Readers of the Loom may recall an earlier post about how creationists (including proponents of Intelligent Design) misleadingly cite peer-reviewed scientific research in order to make their own claims sound more persuasive. I mentioned that when the scientists themselves find out their research has been misrepresented, they groan and protest.
In case you thought I was exaggerating, check out National Academy of Science president’s Bruce Albert’s letter to the editor of the New York Times in response to Michael Behe’s recent creationist Op-Ed.
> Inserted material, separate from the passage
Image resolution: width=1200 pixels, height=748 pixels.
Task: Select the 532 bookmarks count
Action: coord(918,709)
Behe quoted Alberts describing his early impressions of the cell as a beautiful machine–which Behe takes as evidence that it really is a machine built by someone.
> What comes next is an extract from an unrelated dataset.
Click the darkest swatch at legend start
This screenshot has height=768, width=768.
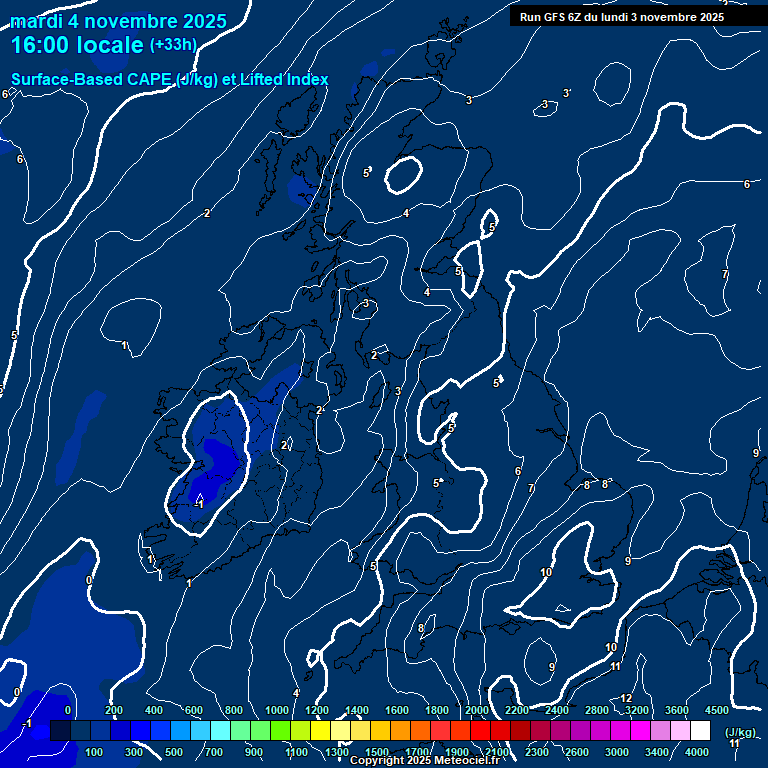coord(60,731)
In Design for Living (Op-Ed, Feb. 7), Michael J. Behe quoted me, recalling how I discovered that the chemistry that makes life possible is much more elaborate and sophisticated than anything we students had ever considered some 40 years ago. Dr. Behe then paraphrases my 1998 remarks that the entire cell can be viewed as a factory with an elaborate network of interlocking assembly lines, each of which is composed of a set of large protein machines.
That I was unaware of the complexity of living things as a student should not be surprising. In fact, the majestic chemistry of life should be astounding to everyone. But these facts should not be misrepresented as support for the idea that life’s molecular complexity is a result of intelligent design. To the contrary, modern scientific views of the molecular organization of life are entirely consistent with spontaneous variation and natural selection driving a powerful evolutionary process.
In evolution, as in all areas of science, our knowledge is incomplete. But the entire success of the scientific enterprise has depended on an insistence that these gaps be filled by natural explanations, logically derived from confirmable evidence. Because intelligent design theories are based on supernatural explanations, they can have nothing to do with science.